Alguien más disparaba desde un patio situado al sur. Thomas había agotado toda la munición de la 6o que quedaba, ya había arrojado una granada en el patio, y Floyd y Dejesus lanzaban ráfagas hacia allí sin resultado alguno. Veían enormes fogonazos procedentes de una pared baja hecha de ladrillos con arbustos en su interior.
—¡Utiliza la LAW! —gritó Floyd.
Thomas tenía un lanzagranadas desechable sujeto a la espalda, pero como era tan ligero y se utilizaba poco resultaba fácil olvidar que se llevaba.
Miró a Floyd de forma interrogativa.
—¡La LAW! ¡La LAW! ¡En la espalda! —gritó Floyd a la vez que le señalaba la espalda con un gesto.
Las cejas de Thomas se alzaron de modo teatral, perecía estar diciendo: «¡Oh, claro!».
Se desabrochó la correa que sujetaba el tubo, lo extendió y pulsó el disparador. El cohete convirtió el patio en una bola de fuego. El sargento Watson vio que Thomas, el mismo hombre que tan preocupado había estado por Fillmore unos minutos antes, se alegraba del disparo. Había resuelto su problema. A Watson le dio que pensar lo muy resueltos que podían ser los hombres y, al mismo tiempo, la gran capacidad de recuperación que tenían.
* * *
El especialista Mike Kurth ayudaba a vendar a Errico y vio caer una granada que luego pasó rodando delante de él. Lo primero que llamó su atención fue la estela de humo, después la forma de la piña en el suelo, al lado del montículo que ocultaba a Collett.
—¡GRANADA! —gritaron varios hombres al unísono.
Todos ellos, Kurth, Errico, Neathery y el enfermero Strous, se arrojaron al suelo y rodaron sobre sí mismos lo más deprisa que pudieron. El soldado Jeff Young se echó hacia atrás para agarrar a Strous y apartarlo de en medio, pero la explosión arrancó al enfermero de sus manos.

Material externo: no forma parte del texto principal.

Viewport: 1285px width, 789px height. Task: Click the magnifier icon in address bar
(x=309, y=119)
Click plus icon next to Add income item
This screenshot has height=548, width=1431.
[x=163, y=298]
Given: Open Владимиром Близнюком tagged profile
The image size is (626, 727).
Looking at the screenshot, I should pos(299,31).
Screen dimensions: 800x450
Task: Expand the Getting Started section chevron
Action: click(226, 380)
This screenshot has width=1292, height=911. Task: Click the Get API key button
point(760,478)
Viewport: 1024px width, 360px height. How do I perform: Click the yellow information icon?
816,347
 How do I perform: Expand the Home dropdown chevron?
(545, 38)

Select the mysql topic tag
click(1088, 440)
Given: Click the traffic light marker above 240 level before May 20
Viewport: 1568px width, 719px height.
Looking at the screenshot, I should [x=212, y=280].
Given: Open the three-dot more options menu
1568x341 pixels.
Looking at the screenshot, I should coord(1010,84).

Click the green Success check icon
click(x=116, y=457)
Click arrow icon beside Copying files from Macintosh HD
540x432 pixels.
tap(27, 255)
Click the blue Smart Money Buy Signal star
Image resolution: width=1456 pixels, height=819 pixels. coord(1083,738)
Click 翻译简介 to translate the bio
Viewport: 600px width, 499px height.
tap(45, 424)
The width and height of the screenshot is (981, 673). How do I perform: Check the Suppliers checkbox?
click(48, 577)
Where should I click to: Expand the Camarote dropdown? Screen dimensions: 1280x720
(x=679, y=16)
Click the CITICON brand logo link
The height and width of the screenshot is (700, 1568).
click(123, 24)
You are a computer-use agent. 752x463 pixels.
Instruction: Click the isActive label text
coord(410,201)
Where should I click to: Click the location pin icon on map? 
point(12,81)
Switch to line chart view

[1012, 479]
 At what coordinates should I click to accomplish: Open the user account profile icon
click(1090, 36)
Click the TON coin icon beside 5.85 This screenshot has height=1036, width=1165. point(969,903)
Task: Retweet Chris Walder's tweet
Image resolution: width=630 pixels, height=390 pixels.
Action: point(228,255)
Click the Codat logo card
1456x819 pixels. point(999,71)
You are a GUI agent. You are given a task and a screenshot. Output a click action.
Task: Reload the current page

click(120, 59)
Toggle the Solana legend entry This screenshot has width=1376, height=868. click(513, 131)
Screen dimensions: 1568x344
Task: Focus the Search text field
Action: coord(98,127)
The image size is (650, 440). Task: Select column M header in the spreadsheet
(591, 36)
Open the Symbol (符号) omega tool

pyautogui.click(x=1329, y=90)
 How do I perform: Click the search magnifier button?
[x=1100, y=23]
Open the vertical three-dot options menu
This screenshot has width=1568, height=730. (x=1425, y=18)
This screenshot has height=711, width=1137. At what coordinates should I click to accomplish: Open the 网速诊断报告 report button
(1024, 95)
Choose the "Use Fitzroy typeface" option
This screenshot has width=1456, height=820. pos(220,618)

Cuando explotó, Kurth se notó arrojado con fuerza al suelo y algo parecido a un resplandor de calor y luz detrás de él. Estaba en el lugar adecuado. La onda expansiva pasó por encima de él. Notó su sacudida y su calor, y el sabor amargo y químico de la ignición, pero en los instantes frenéticos que siguieron a la explosión, movió brazos y piernas y vio que no estaba herido. Los demás muchachos podían no haber sido tan afortunados. Collett, sin duda alguna, estaba muerto. Antes de que se dispersara el humo, Kurth se incorporó con movimientos vacilantes.
—Strous, ¿estás bien? —preguntó. —Sí.
—¿Neathery? —Sí.
—¿Errico? —Sí.
—¿Young?
—Estoy bien.
Dejó a Collett para nombrarlo el último.
—Sí, amigo, estoy bien —contestó su amigo.
El montículo de la calle había dirigido la explosión hacia arriba y, por consiguiente, la había alejado de él.
A Strous le había entrado metralla en la pierna y a Young un trozo en la bota, pero aparte de esto todos estaban ilesos.
Un poco más abajo en la pendiente, en el lado soleado de la calle, más allá de una chabola de hojalata que sobresalía de una de las casas, el capitán Steele aún estaba en el suelo con el segundo en el mando, Lechner, y su operador radiotelefónico, Atwater. El sargento Hooten se hallaba en la puerta de un patio interior a unos tres metros a la derecha de Steele. Daba la impresión de tratar de llamar la atención del capitán.
Floyd vio el cañón de un M-16 que sobresalía de una esquina un poco más abajo en su mismo lado de la calle y que apuntaba a los dos oficiales ranger.